What were the conversations you had with Gael about playing this myth? It’s a quietly funny performance, and he plays him as such a small man, which you physically frame him as such.
From the very beginning, he was really into it. Oftentimes, he mentions, ‘I’m an anomaly because I’m part Caucasian and part Indigenous.’ Half of him is Native, the Mexican side. And for him to play the part is interesting because he’s of the colonizer and the colonized as well—just like Filipinos, just like anybody, any nation that’s been colonized by Europeans or other nations. So it’s an interesting discourse for him. It’s internal, because he knows the discourse will go from Magellan, out to Cortés, and then to all those Aztec things. He has this vast knowledge of history. And with that, with that foundation from him, you can see commitment.

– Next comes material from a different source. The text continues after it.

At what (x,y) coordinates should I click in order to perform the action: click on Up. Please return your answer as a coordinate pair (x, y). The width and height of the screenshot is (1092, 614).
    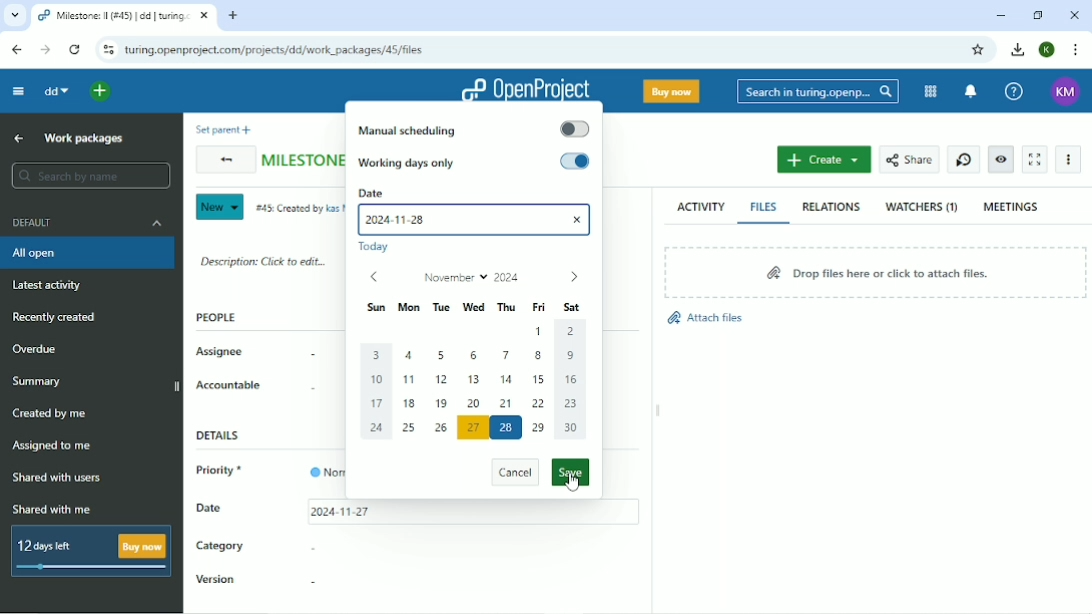
    Looking at the image, I should click on (20, 138).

Gael really inhabited the many factors of Magellan. When we connected with him, four years ago, he started studying Portuguese and Spanish, and all these connections of tone and tonalities of the centuries of changes between Brazilian Portuguese and Portuguese Portuguese. He kept discussing it so well. He really, really committed, that’s the good thing about him. And the commitment is not just about acting—there’s a lot of knowledge stacked in his head and in his soul, and he knows what he’s doing. He speaks through his soul. His soul is very historical as well, and you can sense that.

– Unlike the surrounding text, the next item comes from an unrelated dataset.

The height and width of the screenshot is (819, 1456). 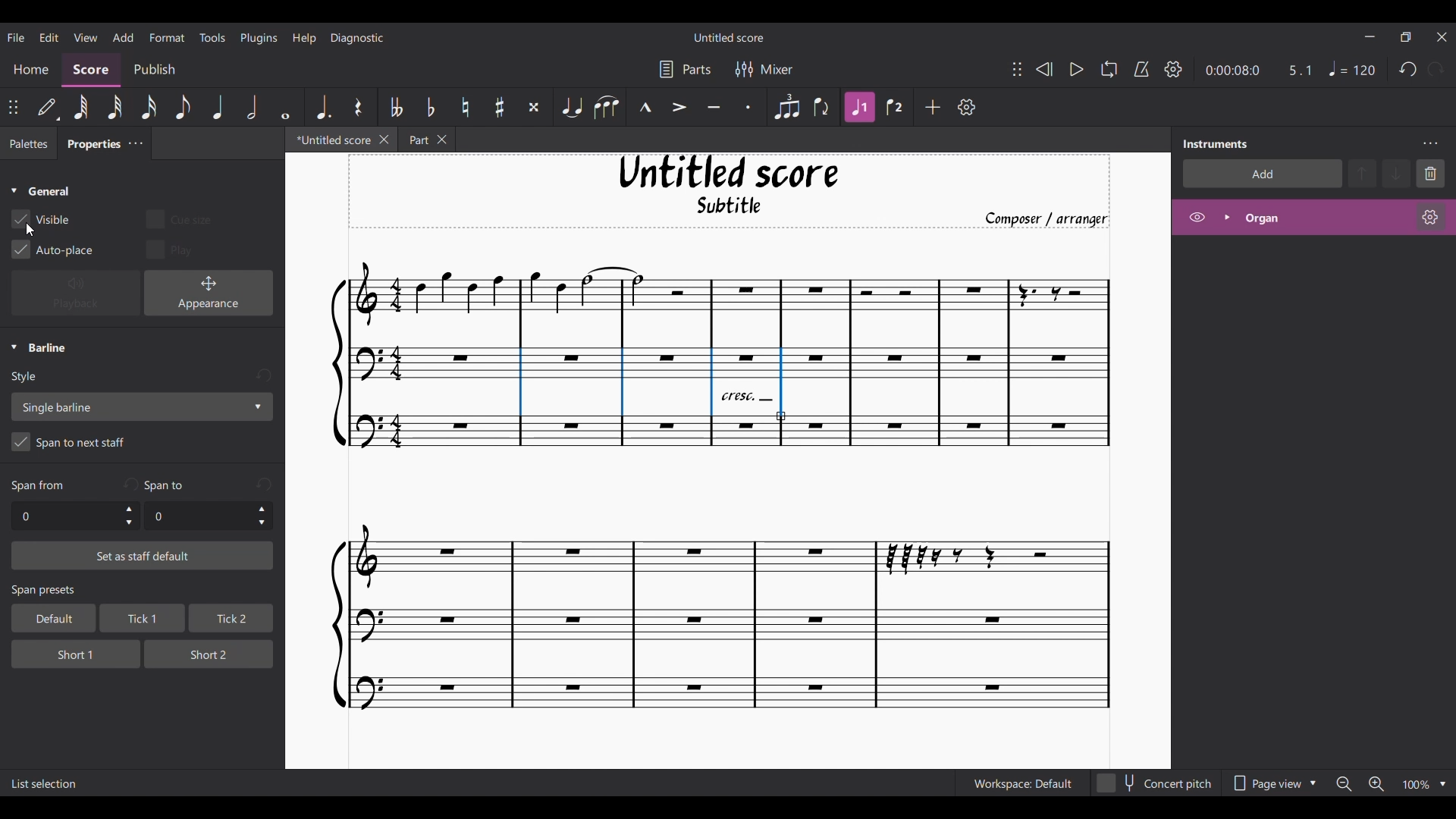 I want to click on Toggle for Cue size, so click(x=174, y=216).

I’ve seen the film three times now, and the thing I always come back to is that opening. It’s almost as if the Indigenous woman is reacting to the movie starting. What was on your mind when making that your opening?
This is always the biggest thing amongst Indigenous people. The tale that the white man will come to save us. You go anywhere in the world, any Indigenous culture will say, ‘One day a messiah will come, and he’s a white man.’ What I really wanted to do with the very first image was dispel the myth that they’ll come to save us. From what? We’re already emancipated in our own cultures. Why do we need this white man? But also, mythologizing is very much a part of it. Every culture has it, so it’s an accepted norm and an invented norm and everything. Culturally, it’s a universal perspective amongst Indigenous people. I wanted to start with that, the connection between the colonizer and then eventually the fractured colonized culture.
As much as you wrestle with the colonizer, your work is shaped by having grown up under the Marcos dictatorship. Your films make clear that the Philippines is a country searching for identity and always falling under these leaders. There was Rodrigo Duterte, of course, and now it’s under the rule of another Marcos. Do you think there’s a way forward, out of these cycles?
I don’t know. It’s really complicated, because the idea of being under a more powerful nation is one we seem to fixate on. The idea of liberation and emancipation in a country like the Philippines is absurd, until now. Everything we do is connected to the concept of security with another power. Just because there’s a threat, the idea that we’re helpless without the aid of someone like, let’s call it, America. Right now, the biggest threat in Southeast Asia is the conflict in Taiwan, just like Ukraine and the Russian invasion, or Gaza in Palestine. In Southeast Asia, it’s Taiwan.
This is the flashpoint where everything will happen, and when Xi Jinping decides to just take it, I’m sure they’ll do it. Everybody will be affected. That’s the thing that scares the Filipino right now, and it’s so connected with the past. It’s still America over us, it’s still colonized. The idea of colonization is still with us, just as the superpower of America is. So it’s a complex issue for us.
That ties into what we started with and what happened with Venezuela today. There’s just this overwhelming fantasy that the superpowers know best. It never ends.
It will happen with Taiwan. They did it with Tibet. Reality bangs on our doors and we wake up today, and it’s real.